Recorded data
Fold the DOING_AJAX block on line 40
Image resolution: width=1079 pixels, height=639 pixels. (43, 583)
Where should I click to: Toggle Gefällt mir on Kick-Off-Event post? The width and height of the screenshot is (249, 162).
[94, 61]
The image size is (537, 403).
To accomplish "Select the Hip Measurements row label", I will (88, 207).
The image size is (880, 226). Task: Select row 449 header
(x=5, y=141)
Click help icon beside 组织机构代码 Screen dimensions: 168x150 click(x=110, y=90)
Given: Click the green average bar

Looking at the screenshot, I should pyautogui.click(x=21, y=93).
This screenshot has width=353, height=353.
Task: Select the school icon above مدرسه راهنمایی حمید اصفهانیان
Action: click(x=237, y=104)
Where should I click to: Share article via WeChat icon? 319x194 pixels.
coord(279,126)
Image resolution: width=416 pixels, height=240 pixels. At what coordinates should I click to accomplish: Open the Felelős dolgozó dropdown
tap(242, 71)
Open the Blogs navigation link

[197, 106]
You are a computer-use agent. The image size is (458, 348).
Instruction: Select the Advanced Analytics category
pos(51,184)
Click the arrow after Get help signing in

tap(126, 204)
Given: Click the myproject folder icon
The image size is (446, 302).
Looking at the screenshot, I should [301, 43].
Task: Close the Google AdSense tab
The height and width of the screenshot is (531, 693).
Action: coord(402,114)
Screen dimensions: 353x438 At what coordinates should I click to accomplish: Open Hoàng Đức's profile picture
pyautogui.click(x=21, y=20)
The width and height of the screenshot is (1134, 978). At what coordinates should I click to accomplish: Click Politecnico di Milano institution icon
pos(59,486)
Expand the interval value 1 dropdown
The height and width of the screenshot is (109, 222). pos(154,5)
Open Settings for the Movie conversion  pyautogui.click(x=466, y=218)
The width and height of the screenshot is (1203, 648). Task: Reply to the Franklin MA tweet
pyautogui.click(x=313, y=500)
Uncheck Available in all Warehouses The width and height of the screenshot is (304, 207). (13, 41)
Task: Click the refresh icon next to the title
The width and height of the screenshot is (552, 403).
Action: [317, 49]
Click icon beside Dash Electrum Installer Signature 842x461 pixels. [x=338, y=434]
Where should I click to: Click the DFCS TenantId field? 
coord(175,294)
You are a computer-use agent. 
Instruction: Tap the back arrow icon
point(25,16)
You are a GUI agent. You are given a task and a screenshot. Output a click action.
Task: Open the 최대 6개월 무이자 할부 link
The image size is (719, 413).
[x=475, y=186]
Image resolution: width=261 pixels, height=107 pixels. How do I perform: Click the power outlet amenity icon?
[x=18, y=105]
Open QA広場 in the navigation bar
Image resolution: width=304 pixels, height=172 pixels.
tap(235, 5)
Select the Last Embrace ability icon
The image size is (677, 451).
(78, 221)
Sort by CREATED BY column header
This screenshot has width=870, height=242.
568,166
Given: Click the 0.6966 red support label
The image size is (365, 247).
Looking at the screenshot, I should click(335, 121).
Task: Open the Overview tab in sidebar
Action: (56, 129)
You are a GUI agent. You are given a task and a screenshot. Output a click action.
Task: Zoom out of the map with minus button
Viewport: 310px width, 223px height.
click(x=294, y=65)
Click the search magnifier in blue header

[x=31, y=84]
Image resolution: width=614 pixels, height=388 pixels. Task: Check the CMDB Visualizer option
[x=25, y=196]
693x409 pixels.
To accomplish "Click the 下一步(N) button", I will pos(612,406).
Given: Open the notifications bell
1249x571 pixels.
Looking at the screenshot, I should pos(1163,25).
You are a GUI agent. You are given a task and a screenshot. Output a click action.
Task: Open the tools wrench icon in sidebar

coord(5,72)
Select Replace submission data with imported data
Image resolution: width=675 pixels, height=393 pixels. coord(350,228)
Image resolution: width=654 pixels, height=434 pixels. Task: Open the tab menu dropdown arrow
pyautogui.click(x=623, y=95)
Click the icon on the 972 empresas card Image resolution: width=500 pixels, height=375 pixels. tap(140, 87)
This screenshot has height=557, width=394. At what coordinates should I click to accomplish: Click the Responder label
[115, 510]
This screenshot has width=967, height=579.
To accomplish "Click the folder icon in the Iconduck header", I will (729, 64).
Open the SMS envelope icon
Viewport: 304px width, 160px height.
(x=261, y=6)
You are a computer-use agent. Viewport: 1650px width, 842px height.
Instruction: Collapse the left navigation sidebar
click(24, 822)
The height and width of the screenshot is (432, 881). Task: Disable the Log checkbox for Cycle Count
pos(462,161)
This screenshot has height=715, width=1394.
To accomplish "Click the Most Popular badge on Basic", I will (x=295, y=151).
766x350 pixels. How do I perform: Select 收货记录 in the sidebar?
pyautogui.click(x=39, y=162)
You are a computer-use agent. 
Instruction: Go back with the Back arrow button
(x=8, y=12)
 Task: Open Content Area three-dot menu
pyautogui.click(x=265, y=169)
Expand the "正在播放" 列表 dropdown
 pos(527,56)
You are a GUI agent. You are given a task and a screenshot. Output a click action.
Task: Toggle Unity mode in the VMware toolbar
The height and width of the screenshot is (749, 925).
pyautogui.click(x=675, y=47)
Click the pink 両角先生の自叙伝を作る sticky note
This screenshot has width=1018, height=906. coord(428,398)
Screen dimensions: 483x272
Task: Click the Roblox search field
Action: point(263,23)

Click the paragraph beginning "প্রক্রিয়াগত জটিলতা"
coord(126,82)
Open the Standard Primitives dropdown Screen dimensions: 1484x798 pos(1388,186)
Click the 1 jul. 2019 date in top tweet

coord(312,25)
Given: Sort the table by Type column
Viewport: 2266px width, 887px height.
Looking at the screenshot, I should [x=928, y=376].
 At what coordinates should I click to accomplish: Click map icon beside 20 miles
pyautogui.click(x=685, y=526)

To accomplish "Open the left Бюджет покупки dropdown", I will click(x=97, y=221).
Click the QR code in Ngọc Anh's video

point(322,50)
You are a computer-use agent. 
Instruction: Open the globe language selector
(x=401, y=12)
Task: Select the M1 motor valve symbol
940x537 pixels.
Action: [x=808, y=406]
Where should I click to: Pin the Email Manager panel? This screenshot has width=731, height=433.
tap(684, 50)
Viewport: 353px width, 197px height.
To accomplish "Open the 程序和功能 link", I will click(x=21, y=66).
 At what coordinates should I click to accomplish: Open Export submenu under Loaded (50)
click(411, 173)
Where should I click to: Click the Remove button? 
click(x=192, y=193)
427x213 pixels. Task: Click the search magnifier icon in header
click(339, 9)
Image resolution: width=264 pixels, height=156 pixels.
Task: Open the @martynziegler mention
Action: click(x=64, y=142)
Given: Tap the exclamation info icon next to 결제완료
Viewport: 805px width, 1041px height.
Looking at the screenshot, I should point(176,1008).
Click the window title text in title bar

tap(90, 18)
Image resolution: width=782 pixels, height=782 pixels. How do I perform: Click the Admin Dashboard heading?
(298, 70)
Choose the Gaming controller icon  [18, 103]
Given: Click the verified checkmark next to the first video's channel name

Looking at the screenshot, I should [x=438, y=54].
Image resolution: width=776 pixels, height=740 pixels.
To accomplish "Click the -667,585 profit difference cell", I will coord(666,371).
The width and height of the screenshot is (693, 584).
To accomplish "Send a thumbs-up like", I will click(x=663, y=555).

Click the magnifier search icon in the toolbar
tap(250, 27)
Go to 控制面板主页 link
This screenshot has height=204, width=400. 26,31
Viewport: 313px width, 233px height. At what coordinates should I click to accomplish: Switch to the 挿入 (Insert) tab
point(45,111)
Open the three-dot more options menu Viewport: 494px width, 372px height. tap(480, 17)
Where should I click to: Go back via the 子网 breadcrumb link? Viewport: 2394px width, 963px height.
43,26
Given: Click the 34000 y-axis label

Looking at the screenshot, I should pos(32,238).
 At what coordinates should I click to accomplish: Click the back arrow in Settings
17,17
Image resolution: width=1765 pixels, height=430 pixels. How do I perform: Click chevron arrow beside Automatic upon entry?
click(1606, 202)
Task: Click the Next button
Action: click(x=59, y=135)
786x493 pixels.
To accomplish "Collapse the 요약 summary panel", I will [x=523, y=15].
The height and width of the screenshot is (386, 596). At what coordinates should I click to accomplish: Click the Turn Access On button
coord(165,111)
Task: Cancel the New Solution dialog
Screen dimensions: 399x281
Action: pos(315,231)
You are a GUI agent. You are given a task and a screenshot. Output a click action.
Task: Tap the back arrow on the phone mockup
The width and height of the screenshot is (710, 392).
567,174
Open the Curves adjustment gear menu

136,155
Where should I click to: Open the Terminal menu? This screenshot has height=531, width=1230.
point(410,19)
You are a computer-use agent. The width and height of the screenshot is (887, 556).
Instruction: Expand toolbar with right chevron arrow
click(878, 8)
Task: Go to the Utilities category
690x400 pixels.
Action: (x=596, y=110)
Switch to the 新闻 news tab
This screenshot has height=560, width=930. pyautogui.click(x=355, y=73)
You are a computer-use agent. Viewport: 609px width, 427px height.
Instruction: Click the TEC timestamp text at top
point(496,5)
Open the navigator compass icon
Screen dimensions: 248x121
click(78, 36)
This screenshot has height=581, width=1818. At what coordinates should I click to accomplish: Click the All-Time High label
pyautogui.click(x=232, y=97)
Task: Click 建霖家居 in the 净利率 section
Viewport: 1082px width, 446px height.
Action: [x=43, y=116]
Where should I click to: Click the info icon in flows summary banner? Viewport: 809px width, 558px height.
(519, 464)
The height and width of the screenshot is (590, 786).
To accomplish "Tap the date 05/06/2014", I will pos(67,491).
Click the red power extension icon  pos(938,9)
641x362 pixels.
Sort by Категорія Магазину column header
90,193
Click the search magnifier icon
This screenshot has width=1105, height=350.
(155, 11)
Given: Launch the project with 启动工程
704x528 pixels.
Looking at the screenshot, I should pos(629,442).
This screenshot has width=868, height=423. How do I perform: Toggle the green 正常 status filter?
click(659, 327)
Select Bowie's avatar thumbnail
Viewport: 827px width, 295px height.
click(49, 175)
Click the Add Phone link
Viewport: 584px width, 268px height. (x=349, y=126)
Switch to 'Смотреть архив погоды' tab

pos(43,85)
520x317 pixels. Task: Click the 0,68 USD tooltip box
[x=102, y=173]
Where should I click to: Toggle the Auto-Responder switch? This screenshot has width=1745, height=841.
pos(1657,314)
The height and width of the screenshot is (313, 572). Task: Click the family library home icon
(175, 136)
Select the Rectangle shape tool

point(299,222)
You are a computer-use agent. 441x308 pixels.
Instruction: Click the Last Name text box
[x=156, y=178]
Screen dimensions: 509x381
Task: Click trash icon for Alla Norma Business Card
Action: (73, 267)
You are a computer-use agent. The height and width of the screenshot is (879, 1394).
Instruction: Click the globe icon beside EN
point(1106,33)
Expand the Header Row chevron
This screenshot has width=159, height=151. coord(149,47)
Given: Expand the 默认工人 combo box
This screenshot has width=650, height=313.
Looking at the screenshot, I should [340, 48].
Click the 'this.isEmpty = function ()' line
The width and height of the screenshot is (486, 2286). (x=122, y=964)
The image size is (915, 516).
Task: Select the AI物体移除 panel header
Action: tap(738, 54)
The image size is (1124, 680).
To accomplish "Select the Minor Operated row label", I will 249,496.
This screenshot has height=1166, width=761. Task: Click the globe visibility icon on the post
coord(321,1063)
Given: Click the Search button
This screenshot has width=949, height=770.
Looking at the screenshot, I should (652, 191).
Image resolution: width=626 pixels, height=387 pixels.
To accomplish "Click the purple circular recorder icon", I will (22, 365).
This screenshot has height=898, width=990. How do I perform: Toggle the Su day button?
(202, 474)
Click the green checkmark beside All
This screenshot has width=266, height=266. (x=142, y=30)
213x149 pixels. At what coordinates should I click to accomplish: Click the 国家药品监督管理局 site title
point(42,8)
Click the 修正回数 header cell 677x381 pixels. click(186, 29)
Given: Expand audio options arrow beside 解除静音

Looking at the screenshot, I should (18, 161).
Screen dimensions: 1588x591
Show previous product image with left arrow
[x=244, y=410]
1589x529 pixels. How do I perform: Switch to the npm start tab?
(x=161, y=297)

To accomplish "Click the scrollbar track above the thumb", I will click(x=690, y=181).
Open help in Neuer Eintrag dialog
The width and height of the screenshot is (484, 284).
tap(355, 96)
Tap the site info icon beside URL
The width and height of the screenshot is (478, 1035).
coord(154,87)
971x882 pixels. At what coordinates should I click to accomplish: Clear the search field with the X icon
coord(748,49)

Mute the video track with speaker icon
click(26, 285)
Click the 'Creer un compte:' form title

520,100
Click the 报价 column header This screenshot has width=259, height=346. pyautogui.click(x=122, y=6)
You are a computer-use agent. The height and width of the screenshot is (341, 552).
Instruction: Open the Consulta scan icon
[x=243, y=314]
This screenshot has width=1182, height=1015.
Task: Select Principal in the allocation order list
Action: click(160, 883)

Work task
Please count the lines above that contain the string "cell" and reply with the number alone.

Answer below
2